Sanna licked her lips, shocked at the thought that had just popped into her mind.

“I should check some trees we just grafted.” She skirted around Isaac back to Elliot, where she had a few moments to pull herself together before he joined her. By the time they’d reached the newly grafted trees, on the east side of the barn, she’d gotten control of her irrational thoughts.

The afternoon shade from the barn on the tiny trees made it hard to tell what was off about them—but something was definitely wrong. The trees were as she had left them, tiny sticks in black pots, coated in wax until the scion fused to the root stock and new growth started. She closed her eyes to let them adjust and moved so she would be in the shade, too, to help her see. But her pulse skipped as she bent down to touch them, disbelieving her eyes. Her heart stopped when she easily snapped one in two. What should have been still green and supple was already dry and brittle. A quick walk down the line revealed they had lost all twenty.

“No,” she whispered. Isaac picked up on the change in her.

“What?”

She held up the broken twig, but Isaac only looked more confused.

“They’re dead. All of them.”

Sanna sat down, leaning against the barn and letting the defeat sink in.

“I’m sorry. Is there anything we can do?”

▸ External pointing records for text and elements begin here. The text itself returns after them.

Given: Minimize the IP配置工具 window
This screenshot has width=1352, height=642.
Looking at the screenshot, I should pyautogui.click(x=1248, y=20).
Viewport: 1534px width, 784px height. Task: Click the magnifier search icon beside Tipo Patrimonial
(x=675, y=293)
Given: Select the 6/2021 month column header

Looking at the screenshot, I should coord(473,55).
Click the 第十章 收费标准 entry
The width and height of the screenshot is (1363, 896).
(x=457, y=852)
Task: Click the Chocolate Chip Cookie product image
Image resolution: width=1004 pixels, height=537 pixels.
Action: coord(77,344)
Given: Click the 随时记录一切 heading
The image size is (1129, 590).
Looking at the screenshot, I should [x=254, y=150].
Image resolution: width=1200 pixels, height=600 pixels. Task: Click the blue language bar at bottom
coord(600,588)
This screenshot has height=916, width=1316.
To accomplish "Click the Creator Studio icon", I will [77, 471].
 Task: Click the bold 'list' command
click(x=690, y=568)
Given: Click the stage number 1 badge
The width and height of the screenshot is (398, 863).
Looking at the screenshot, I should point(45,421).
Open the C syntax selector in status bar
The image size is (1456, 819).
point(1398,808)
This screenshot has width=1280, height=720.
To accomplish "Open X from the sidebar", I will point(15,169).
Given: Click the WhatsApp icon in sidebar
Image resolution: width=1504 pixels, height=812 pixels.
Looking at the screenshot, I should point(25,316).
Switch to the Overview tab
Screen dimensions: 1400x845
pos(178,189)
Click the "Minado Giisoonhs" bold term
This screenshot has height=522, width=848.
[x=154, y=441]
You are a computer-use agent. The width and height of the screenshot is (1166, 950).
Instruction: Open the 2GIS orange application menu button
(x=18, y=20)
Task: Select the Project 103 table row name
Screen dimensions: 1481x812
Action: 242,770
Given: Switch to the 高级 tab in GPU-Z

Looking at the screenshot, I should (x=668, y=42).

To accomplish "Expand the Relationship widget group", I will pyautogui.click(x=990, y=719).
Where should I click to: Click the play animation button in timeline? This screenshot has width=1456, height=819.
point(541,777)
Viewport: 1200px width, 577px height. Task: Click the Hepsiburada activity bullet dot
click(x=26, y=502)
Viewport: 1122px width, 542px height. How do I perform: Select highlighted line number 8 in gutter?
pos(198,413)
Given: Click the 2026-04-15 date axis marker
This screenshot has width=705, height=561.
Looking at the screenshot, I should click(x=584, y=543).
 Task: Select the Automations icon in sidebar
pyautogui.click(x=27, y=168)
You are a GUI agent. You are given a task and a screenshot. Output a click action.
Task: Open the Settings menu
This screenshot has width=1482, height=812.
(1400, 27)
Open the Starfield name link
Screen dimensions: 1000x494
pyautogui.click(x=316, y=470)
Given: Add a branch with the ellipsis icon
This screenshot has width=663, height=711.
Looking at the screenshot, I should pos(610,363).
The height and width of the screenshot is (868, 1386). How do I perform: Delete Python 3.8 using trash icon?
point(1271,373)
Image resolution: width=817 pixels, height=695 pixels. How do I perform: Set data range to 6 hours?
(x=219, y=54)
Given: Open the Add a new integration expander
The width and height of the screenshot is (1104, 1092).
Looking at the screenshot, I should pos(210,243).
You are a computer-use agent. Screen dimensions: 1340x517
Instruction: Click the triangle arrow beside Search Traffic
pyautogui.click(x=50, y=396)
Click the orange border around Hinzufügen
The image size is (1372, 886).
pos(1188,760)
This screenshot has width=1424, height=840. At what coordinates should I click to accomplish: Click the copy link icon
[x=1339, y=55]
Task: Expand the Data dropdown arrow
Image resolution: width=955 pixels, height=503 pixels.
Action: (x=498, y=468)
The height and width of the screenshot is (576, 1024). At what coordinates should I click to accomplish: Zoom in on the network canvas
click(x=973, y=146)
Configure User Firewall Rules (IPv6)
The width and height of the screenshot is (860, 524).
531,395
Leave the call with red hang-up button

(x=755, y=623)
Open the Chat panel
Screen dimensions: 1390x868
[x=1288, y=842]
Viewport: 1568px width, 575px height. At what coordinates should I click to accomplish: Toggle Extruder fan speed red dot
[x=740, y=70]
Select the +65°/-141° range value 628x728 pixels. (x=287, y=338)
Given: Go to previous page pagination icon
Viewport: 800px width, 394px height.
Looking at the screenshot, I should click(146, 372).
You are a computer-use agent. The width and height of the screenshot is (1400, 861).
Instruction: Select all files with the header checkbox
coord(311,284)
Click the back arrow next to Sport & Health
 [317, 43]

Isaac plopped down next to her. The genuine concern clear on his face touched her more than she wanted to admit. She shook her head and tried to explain.

“These were yet another failed attempt to expand the Looms. Each time I try to graft them, it fails. With the trees so old, it’s only a matter of time before they start dying and we’re already well beyond it—I need to know I can make more.”

“What about the seeds from the apples? Can’t you plant those?”

It was a fair question from someone unfamiliar with apple husbandry, so Sanna did her best to not sound testy.

“Not if I want to get the same apples. Apple seeds are a product of two trees: the tree where the apple grows, and the tree that supplied the pollen. When an apple blossom is fertilized, there is no guarantee that the pollen came from the same species of tree, so the seeds will most likely not be what you want. The only way to guarantee the same kind of tree is to graft, to take some of the tree itself and marry it to other stock—but I, apparently, can’t do that with the Looms.”

Isaac awkwardly patted her arm, evaporating her need to mourn the lost saplings. Alone by the shady side of the barn, those gentle touches pushed at her carefully constructed barriers. She fought the urge to lean into his shoulder.

This wouldn’t do. They’d only met yesterday.

She stood and briskly wiped dirt from her backside. “Come on. I’ll show you how to trim the trees.” Sanna left him to follow in her dust.